# Use this R-Chunk to import all your datasets!
Guns <- read_csv("https://github.com/kctolli/MATH335/raw/master/Case_Studies/Case_Study_04/analysis/full_data.csv") %>%
select(-X1) %>% na.omit() %>%
filter(!is.na(intent)) %>% filter(!is.na(age)) %>%
select(intent, age, race, education, sex)
View(Guns)
The world is a dangerous place. During 2015 and 2016 there was a lot of discussion in the news about police shootings. FiveThirtyEight reported on gun deaths in 2016. As leaders in data journalism, they have posted a clean version of this data in their GitHub repo called full_data.csv for us to use. The data of the gun deaths was recorded over the coarse of two years (2012-2014).
\[ H_{01}:\ \text{Intent and education are not associated.} \]
\[ H_{a1}:\ \text{Intent and education are associated.} \]
# Test H_{01}:
gun1 <- table(setDT(Guns %>% select(intent, education)))
chi.gun1 <- chisq.test(gun1); chi.gun1
##
## Pearson's Chi-squared test
##
## data: gun1
## X-squared = 7630.7, df = 9, p-value < 2.2e-16
pander5(chi.gun1$expected)
BA+ | HS/GED | Less than HS | Some college | |
---|---|---|---|---|
Accidental | TRUE | TRUE | TRUE | TRUE |
Homicide | TRUE | TRUE | TRUE | TRUE |
Suicide | TRUE | TRUE | TRUE | TRUE |
Undetermined | TRUE | TRUE | TRUE | TRUE |
All expected counts are greater than 5, so the requirements are met.
pander(chi.gun1$residuals)
BA+ | HS/GED | Less than HS | Some college | |
---|---|---|---|---|
Accidental | -4.415 | -2.132 | 7.611 | -1.198 |
Homicide | -43.62 | 5.094 | 48.85 | -22.21 |
Suicide | 32.74 | -3.265 | -37.17 | 16.39 |
Undetermined | -1.146 | -1.058 | 1.938 | 0.4351 |
The residuals allow us to visualize how the points follow the test. The values show how far off the data is from the expected values.
barplot(gun1, beside=TRUE, legend.text=TRUE, xlab="Education", main="Education vs Intent")

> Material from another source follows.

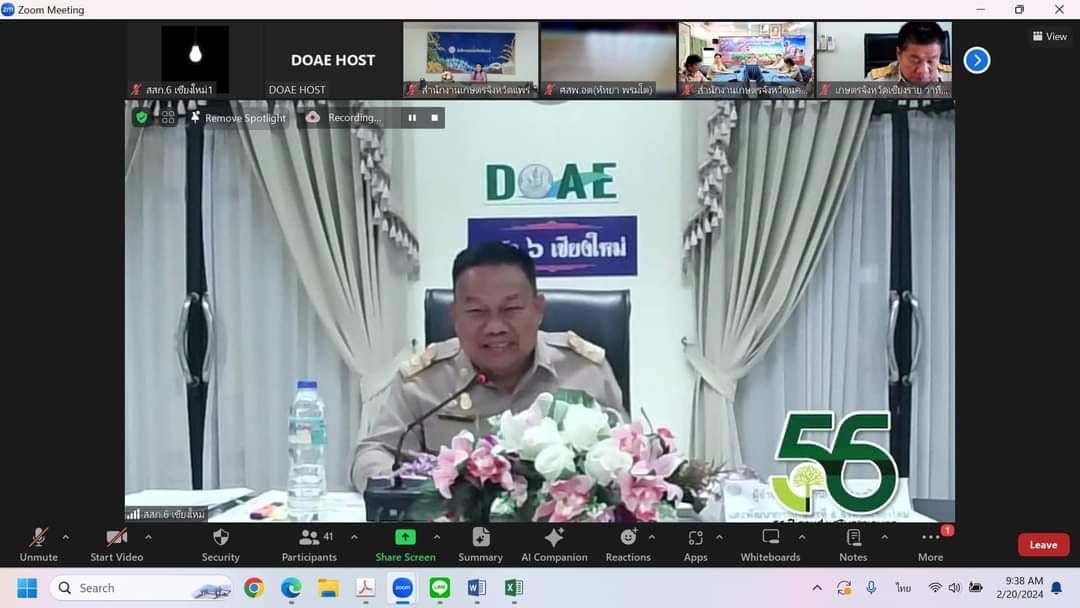
Task: Expand the Participants options caret
Action: pyautogui.click(x=354, y=537)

\[ H_{02}:\ \text{Intent and race are not associated.} \]
\[ H_{a2}:\ \text{Intent and race are associated.} \]
# Test H_{02}:
gun2 <- table(setDT(Guns %>% select(race, intent)))
chi.gun2 <- chisq.test(gun2); chi.gun2
##
## Pearson's Chi-squared test
##
## data: gun2
## X-squared = 40944, df = 12, p-value < 2.2e-16
pander5(chi.gun2$expected)
Accidental | Homicide | Suicide | Undetermined | |
---|---|---|---|---|
Asian/Pacific Islander | TRUE | TRUE | TRUE | TRUE |
Black | TRUE | TRUE | TRUE | TRUE |
Hispanic | TRUE | TRUE | TRUE | TRUE |
Native American/Native Alaskan | TRUE | TRUE | TRUE | TRUE |
White | TRUE | TRUE | TRUE | TRUE |
All expected counts are greater than 5, so the requirements are met.

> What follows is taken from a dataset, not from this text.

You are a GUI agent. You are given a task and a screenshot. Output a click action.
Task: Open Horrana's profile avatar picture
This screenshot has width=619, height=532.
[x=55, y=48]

pander(chi.gun2$residuals)
Accidental | Homicide | Suicide | Undetermined | |
---|---|---|---|---|
Asian/Pacific Islander | -1.888 | 4.163 | -2.734 | -0.07923 |
Black | -3 | 128.1 | -92.68 | -4.594 |
Hispanic | 0.1469 | 43.33 | -31.75 | 0.2446 |
Native American/Native Alaskan | 1.767 | -0.1479 | -0.4653 | 2.568 |
White | 1.782 | -92.25 | 66.93 | 2.344 |
The residuals allow us to visualize how the points follow the test. The values show how far off the data is from the expected values.
barplot(gun2, beside=TRUE, legend.text=TRUE, xlab="Intent", main="Intent vs Race")
\[ H_{03}:\ \text{Education and race are not associated.} \]
\[ H_{a3}:\ \text{Education and race are associated.} \]
# Test H_{03}:
gun3 <- table(setDT(Guns %>% select(race, education)))
chi.gun3 <- chisq.test(gun3); chi.gun3
##
## Pearson's Chi-squared test
##
## data: gun3
## X-squared = 8600.2, df = 12, p-value < 2.2e-16
pander5(chi.gun3$expected)
BA+ | HS/GED | Less than HS | Some college | |
---|---|---|---|---|
Asian/Pacific Islander | TRUE | TRUE | TRUE | TRUE |
Black | TRUE | TRUE | TRUE | TRUE |
Hispanic | TRUE | TRUE | TRUE | TRUE |
Native American/Native Alaskan | TRUE | TRUE | TRUE | TRUE |
White | TRUE | TRUE | TRUE | TRUE |
All expected counts are greater than 5, so the requirements are met.
pander(chi.gun3$residuals)
BA+ | HS/GED | Less than HS | Some college | |
---|---|---|---|---|
Asian/Pacific Islander | 15.79 | -7.705 | -5.113 | 3.691 |
Black | -39.82 | 7.474 | 35.49 | -15.13 |
Hispanic | -21.84 | -10.05 | 43.52 | -12.5 |
Native American/Native Alaskan | -7.017 | 0.07508 | 4.32 | 1.013 |
White | 30.17 | 0.3076 | -36.7 | 12.89 |
The residuals allow us to visualize how the points follow the test. The values show how far off the data is from the expected values.
barplot(gun3, beside=TRUE, legend.text=TRUE, xlab="Education", main="Education vs Race")
With each of the of the tests we learn what data is like for the each of the data. For the 3 tests the p-value is the same at < 2.2e-16. Each of the tests did pass the greater than 5 test (If this failed, it will still be appropriate as long as all expected counts are at least 1 and the average expected count is at least 5).